A Distributed Document Repository

Without Serializability

In this report, we describe an implementation of a Distributed Document Repository that uses two well- known algorithms of maintaining distributed dictionaries. We also describe well a method for determining the global state.

This was written along with Chiranjeeb Buragohain in 2002 as part of a class assignment at UCSB's department of computer science.


Introduction

In this report we describe our implementation of a Distributed Document Repository  that uses two well known algorithms of maintaining distributed dictionaries as well as a method determining the global state. Performance tests were conducted  to compare these two algorithms in terms of message size and count required to bring all nodes up to date after a number of modifications recorded and anyalized in the last section.

Architecture

Our implementation of the Distributed Document Repository was written in JAVA and may be run on any connected workstation running a compatible version of the Sun Java Virtual Machine. We utilized the java.net.* suite of network connection primitives to achieve communication from any node to any other node in the cluster. The graphical user interface was written using the java.swingx.* graphical component libraries. In order to view the actual files, external calls to emacs and ghostview were made.

Connection Management

With only the upper bound of the number of nodes expected to participate in the repository passed in as an integer argument, the document repository finds a free port in the 8000-9000 range and contacts an existing name server assumed to be running at a known IP address on a known port. The node registers it’s presence and participation in the repository by giving the name server it’s IP address and port number. The name server then returns a global unique identifier which the node will be known by. Along with this ID, the name server returns a list of all nodes that have connected to the repository at any point between the initialization of the name-server and the registration of the nodes services. In order to keep all nodes informed about other nodes in the repository, an updated list is re-sent to all nodes each time a new node connects.
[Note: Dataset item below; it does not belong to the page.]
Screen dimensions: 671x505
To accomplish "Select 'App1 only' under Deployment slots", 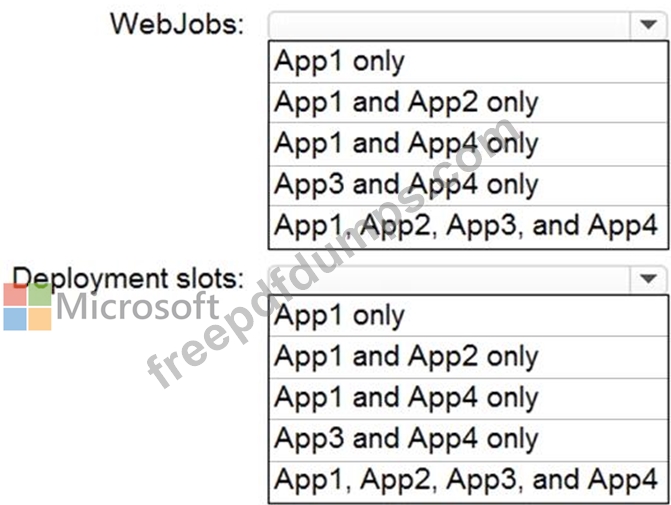I will point(468,316).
Although this scheme requires \small{n^2} messages during initial startup, it is required in order to allow for any node to join at any time and be able to interact with all existing nodes without delay. We prefer our name server implementation to that which requires a common configuration file to notify nodes of each others presence. Our scheme is, of course, more applicable to real world situations where the location or IRS of participants are often not known ahead of time. Assigning a unique ID to each of the nodes allowed for a semi fault tolerant system where any node may disconnect itself and re-connect at any time without loss of identity. Under the view based scheme, the node will be updated with a current view of the repository and the node will recover 100% of the information lost. Additional modifications would allow failures to be regonized by other nodes so that under any update scheme, the node will be given information needed to recover from a failure.
 

Communication

High level algorithms in the repository and UI classes need only know the unique ID of the node which they wish to communicate with. Our implementation of the send and receive primitives handle the lookup of the IP address and port required to communicate with the node known by that unique ID. Communication in the system is stateless and each desired interaction only required a single send and receive. This eliminated the requirement to maintain connections and open dialog with a server that may become occupied with another task while communicating. It also allows all other operations to resume if a message send or receive fails at the TCP/IP level.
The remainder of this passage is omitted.